Android seems to get more janky by the day. Lots of UI elements across different apps that mostly work, but sometimes don't. Holding the power button no longer turns off your phone, but instead opens voice assistant(?!) Changing a long-standing and universal power-off gesture to what used to be the screenshot gesture was rage inducing when I had to go and figure out how to power off my phone again.

Content sharing is a disaster on Android too. They keep INSISTING you use their specific 'share' buttons for webpages, none of which are consistent. Sharing a link from Google Now? click the share icon, then copy. Do not use the "Copy link" button, which only sometimes works. Using google image search? Hit the three dots icon, and then "share" text, and then click copy. Don't you dare try and long press on the image. I assume funneling everything through the OS share menu adds telemetry to both what is being shared, and who it is going to.
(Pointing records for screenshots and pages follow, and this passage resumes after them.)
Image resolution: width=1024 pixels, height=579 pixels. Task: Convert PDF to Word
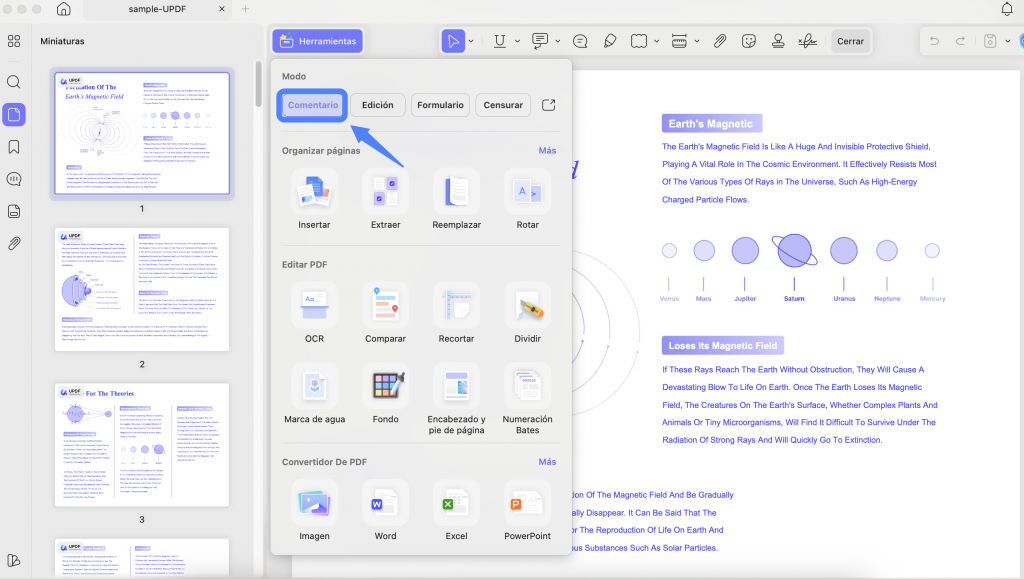[x=385, y=503]
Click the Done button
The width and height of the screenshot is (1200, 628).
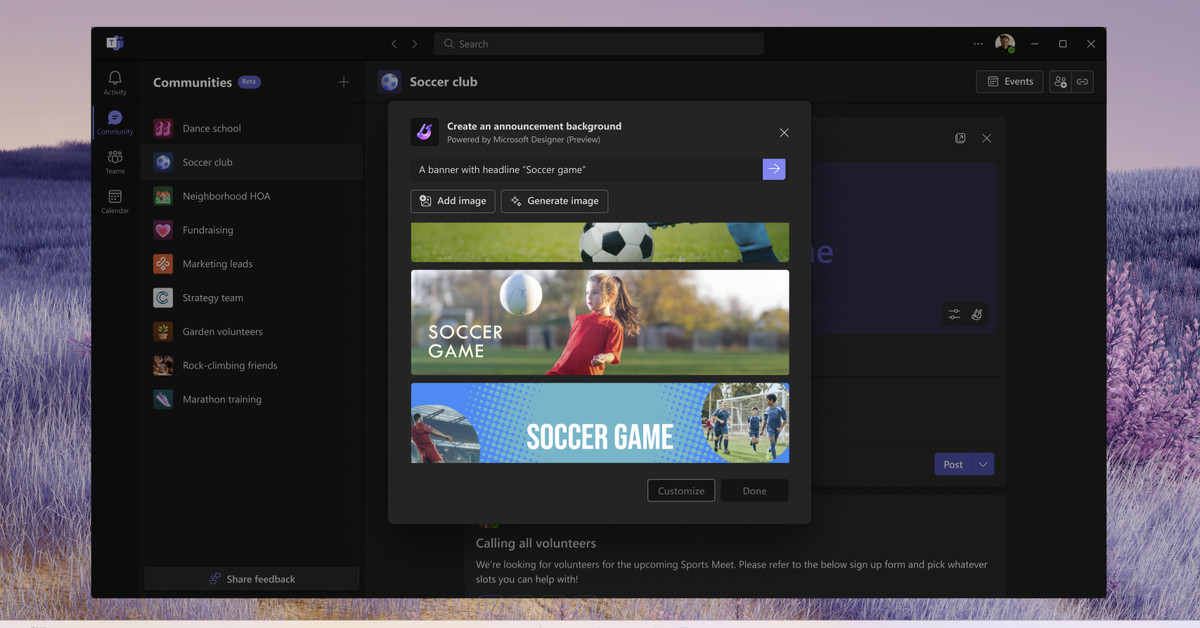pos(754,490)
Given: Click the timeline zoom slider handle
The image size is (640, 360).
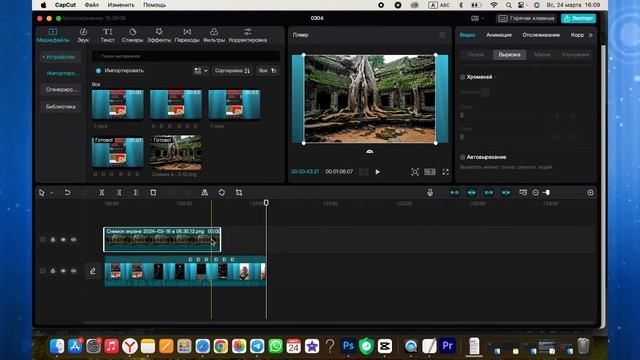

Removing the fingerprint reader from the back of the pixel devices is a huge flop imo. It was very useful to bring down the setting shade, and was way more reliably than the under-screen reader. And now they have a foldable pixel device. I've never seen anyone use a foldable phone.

It's like nobody at Google actually uses their products. I've been a long-time android user but it's becoming harder to justify as nobody at Google actually seems to give a damn about their products anymore. :-(




I agree that the "Share" modal on Android is one of the most confusing parts of the OS. It makes more sense if you try thinking of it as UI kludge, a halfway measure that tries to speak to an audience of 'digital natives' who didn't grow up with copy/paste and multi-window tasking, as well as the prior generation accustomed to more traditional computing functions.
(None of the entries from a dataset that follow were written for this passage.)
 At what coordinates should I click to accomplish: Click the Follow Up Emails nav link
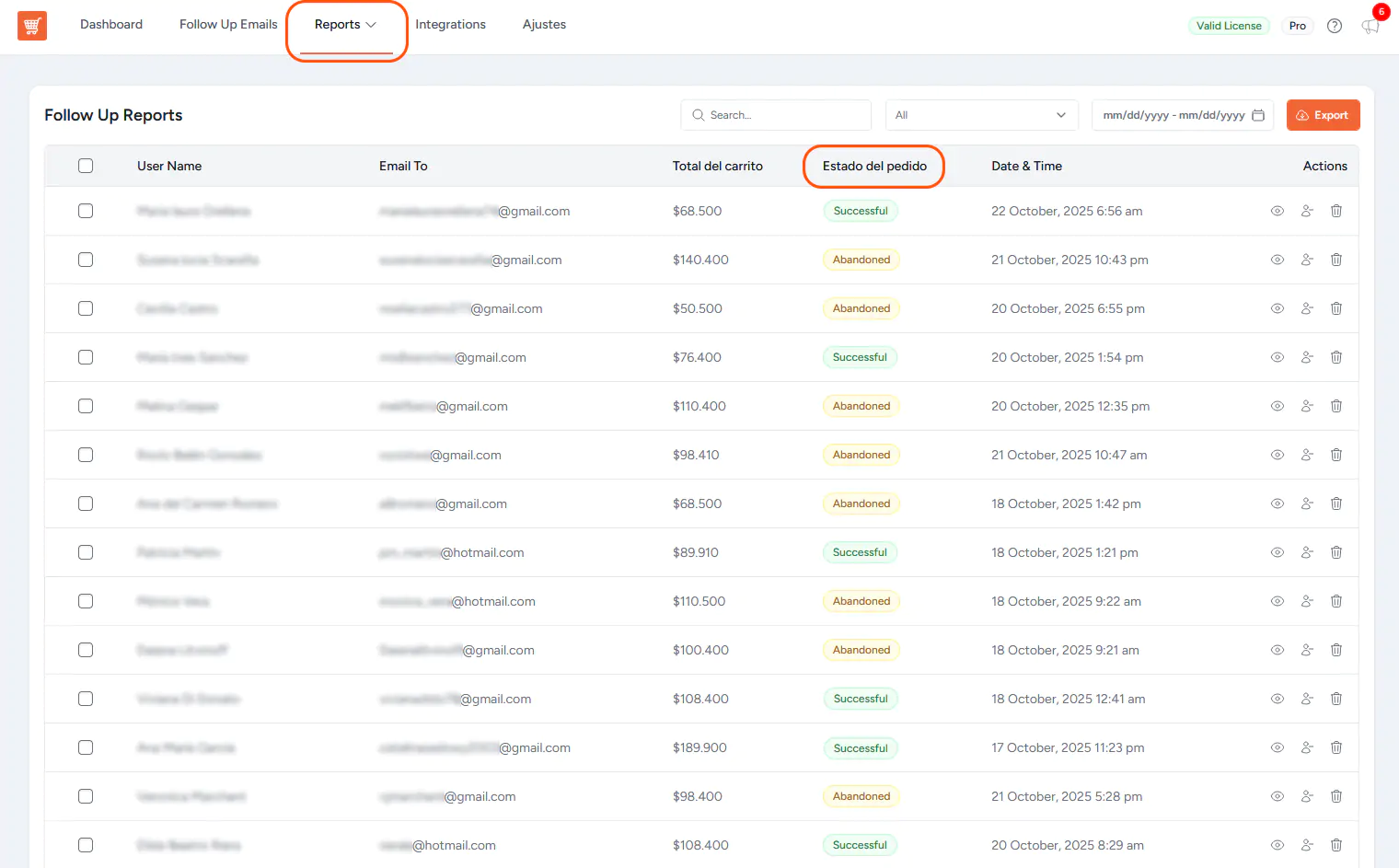coord(228,25)
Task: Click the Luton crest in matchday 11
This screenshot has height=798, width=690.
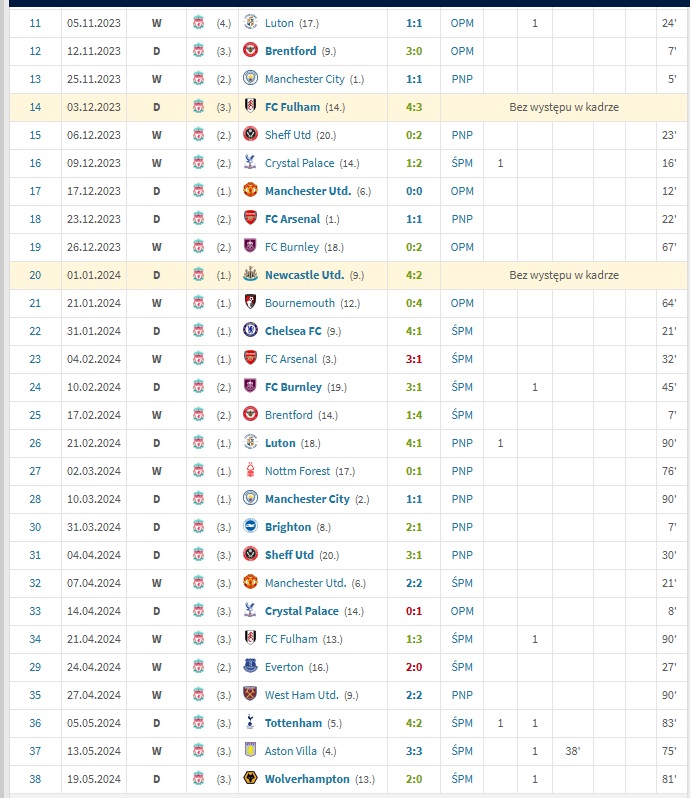Action: point(250,22)
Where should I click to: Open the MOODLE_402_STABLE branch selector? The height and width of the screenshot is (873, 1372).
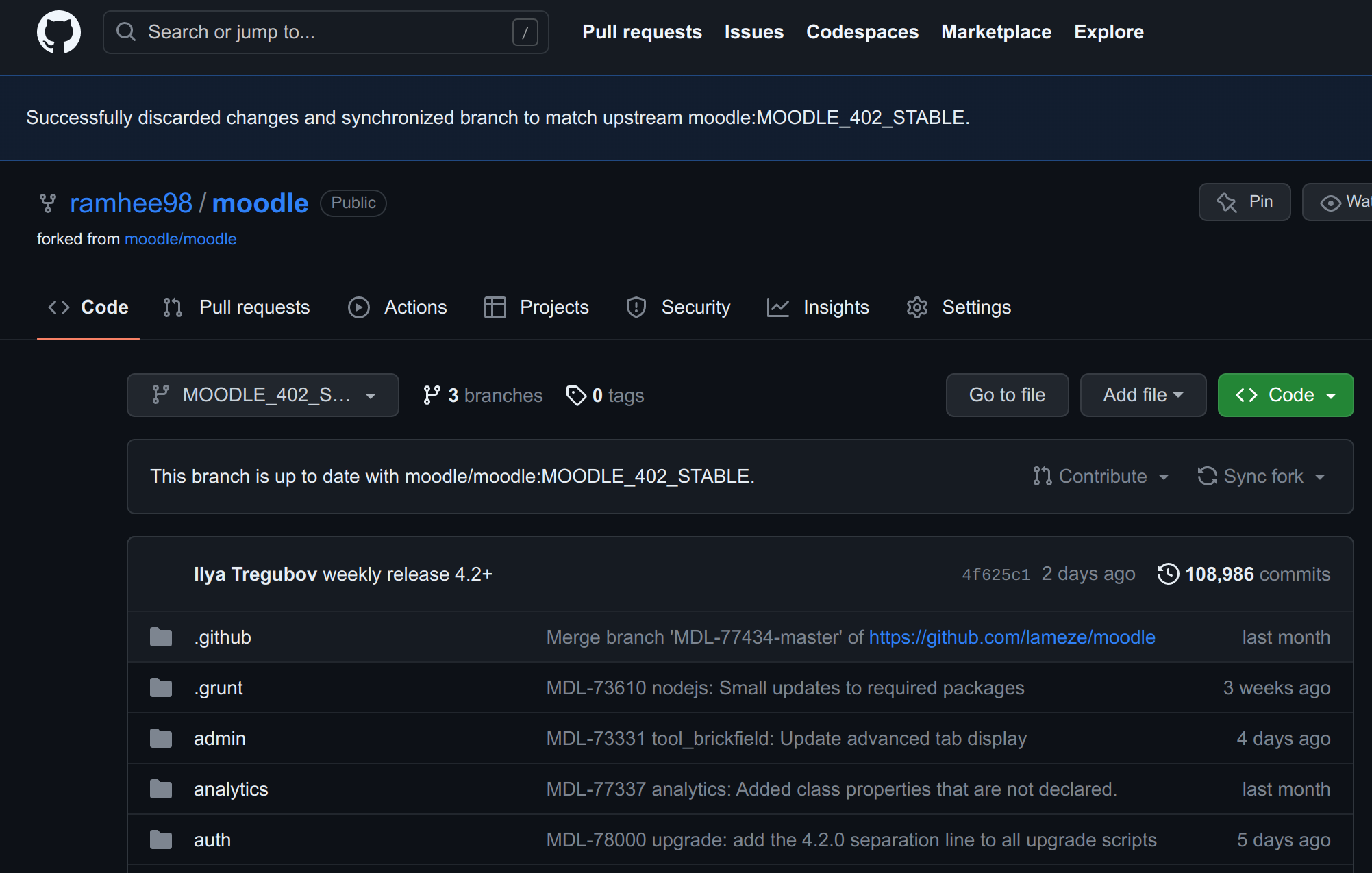click(x=262, y=394)
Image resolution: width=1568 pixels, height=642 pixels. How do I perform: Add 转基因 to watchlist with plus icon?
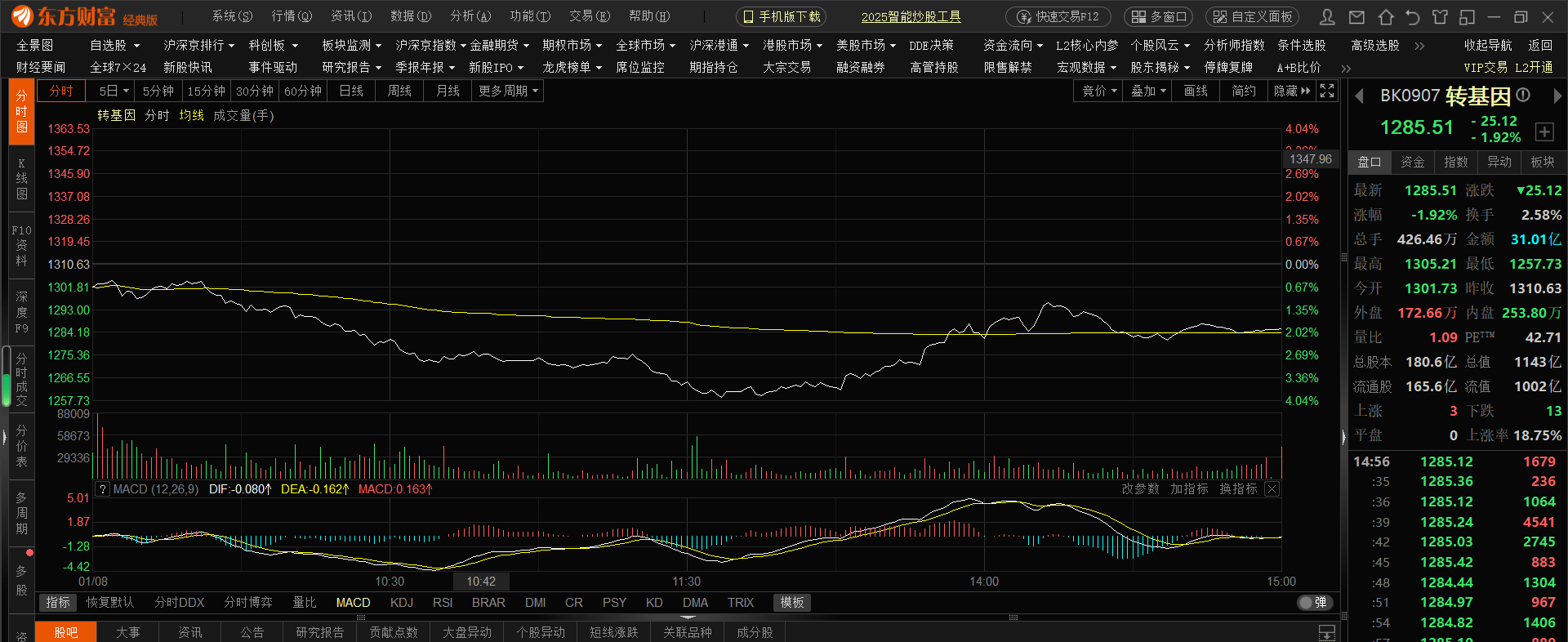tap(1544, 132)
When I used iPhone up until this year, I also felt like the flaws were as though nobody uses iPhones at Apple, which is obviously not the case. However, there is a lot of brainwashing going on telling people that something that is bad is actually good.

Whenever Apple locks people into one of their properties, people say, "ooh, smart move". Maybe it is, but it's shitty. Siri couldn't turn my lights off, for example, and Google and Alexa have no trouble with that.
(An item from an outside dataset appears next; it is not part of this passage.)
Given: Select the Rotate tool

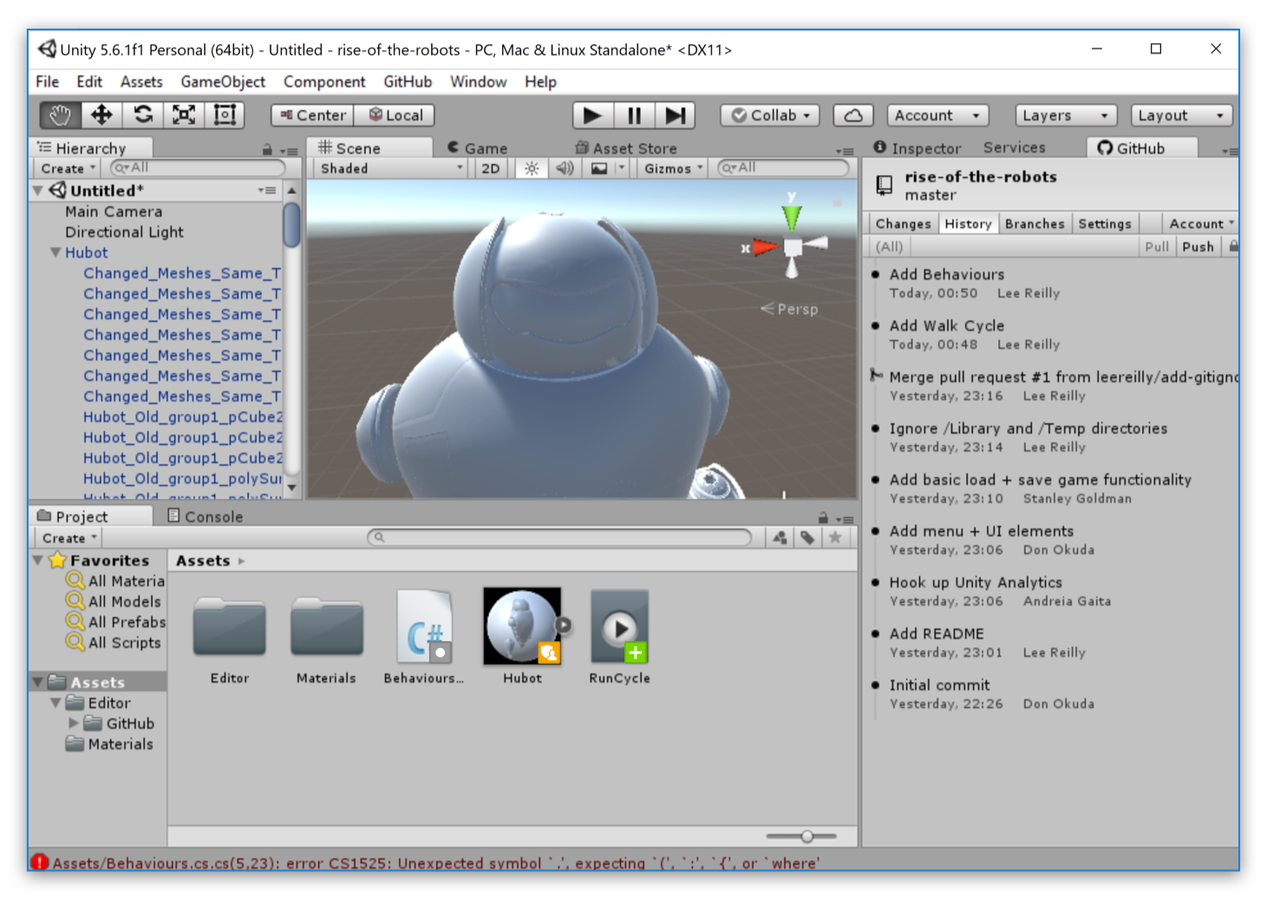Looking at the screenshot, I should (x=142, y=115).
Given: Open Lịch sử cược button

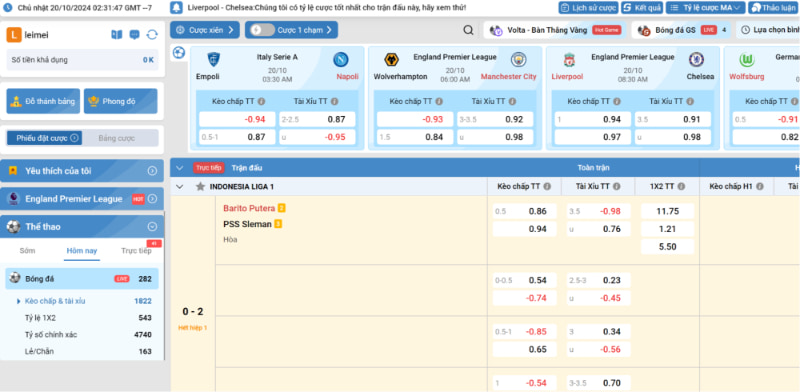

Google "full screen mode Safari iPad" for another highly confusing design decision. In portrait mode, Safari of course fills up the screen with chrome. iOS is full of these annoying little features that are WONTFIX.


I meant landscape mode


Google Ads - Their bread and butter product is a mess.

I find Google Search Ads ( excluding partner network ) to be disappointing in recent years. Layers of complexity and reduced effectiveness.

With Google Ads I believe a decline is on the way for the company.

No one breached their moat, they are just screwing it on their own. Making it progressively worse.


>Holding the power button no longer turns off your phone, but instead opens voice assistant(?!)

I've got an up-to-date Pixel 6 and this is not true. Hold the power button, and I'm presented with options for powering off, restarting, making an emergency call and "Lockdown".



Odd. To the best of my recollection, I've never made that switch. I wonder if it was a prompt upon initial setup way back when? Oh well.


I'm on Pixel 6a I can confirm that holding the button triggers the assistant. I'd like to mention I think what triggered this behavior is me getting a pair of pixel buds.


my 7a and 6a both have this behaviour. It's not super uncommon for google to roll out UI/UX changes chronologically with phone release dates.

... so look forward to that on your next Pixel, I guess.


The products must change because engineers need to do something to show impact and get promotions. Therefore, if the product has reached the maximus of quality, but you need to change it, you end up with zugzwang. Always follow the incentives.


I would argue it's not the engineers that need to do something, rather middle management that needs to show 'results' and show that they are there to bring 'value', even if it's not real value. I seriously doubt changes like moving fingerprint sensor under the screen come out from an individual contributor.


It’s becoming equally shitty on the the apple side of the fence as well. To the point where I barely see daylight between iOS and pixel. Which is a huge drop for apple.